▸ Directions
Leaving pictures out, repeat word for word the line that has "The width and" and each line that follows it to the end of the listing.
== Material to process
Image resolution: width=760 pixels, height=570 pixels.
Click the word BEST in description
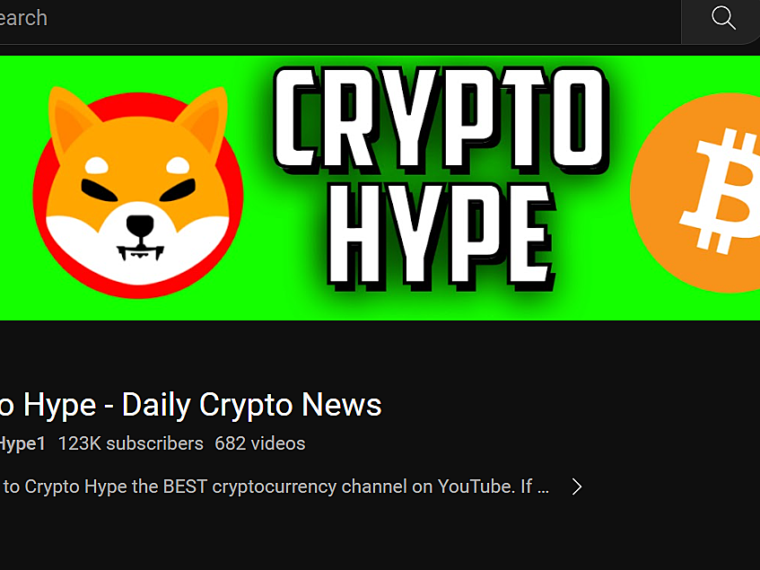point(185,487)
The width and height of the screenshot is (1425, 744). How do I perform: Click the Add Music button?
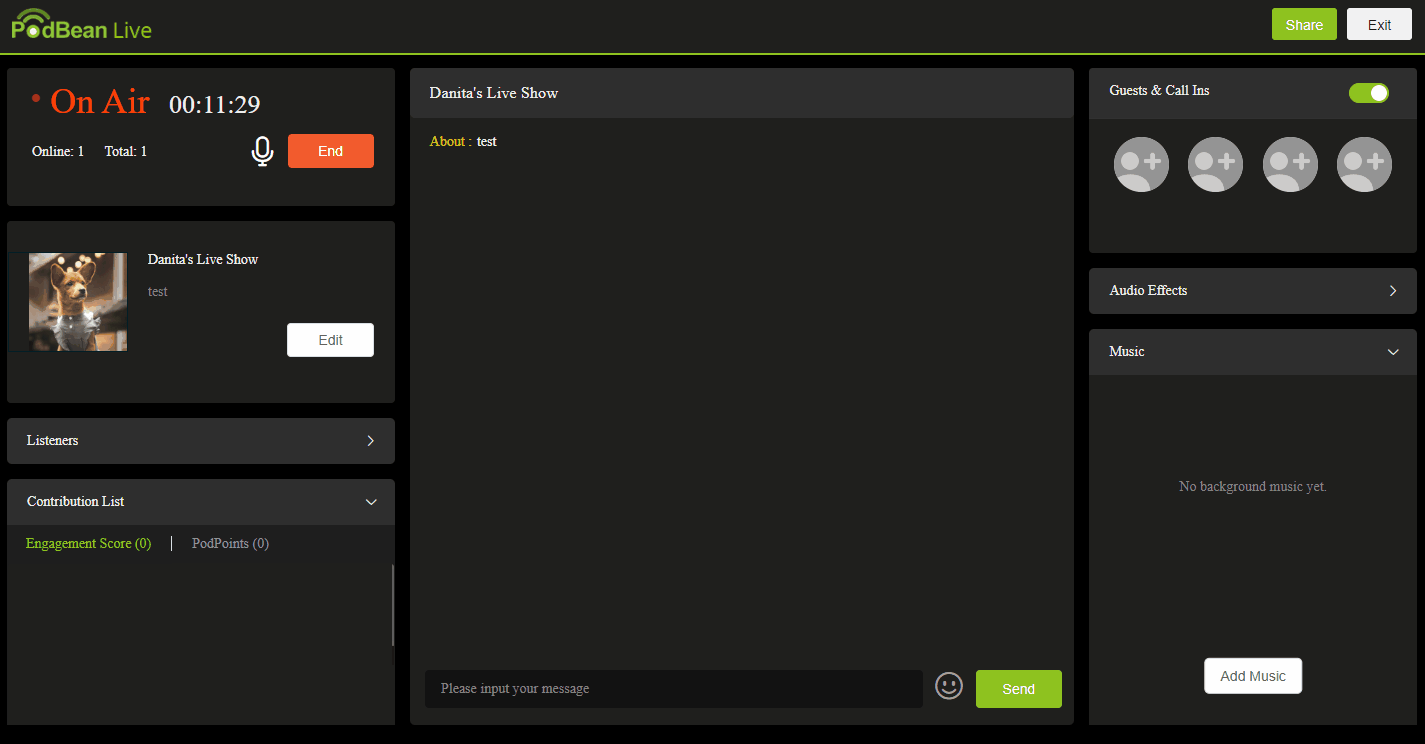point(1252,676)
====
▸ Response box
The width and height of the screenshot is (1425, 744). How do I perform: Click the Add Music button?
point(1252,676)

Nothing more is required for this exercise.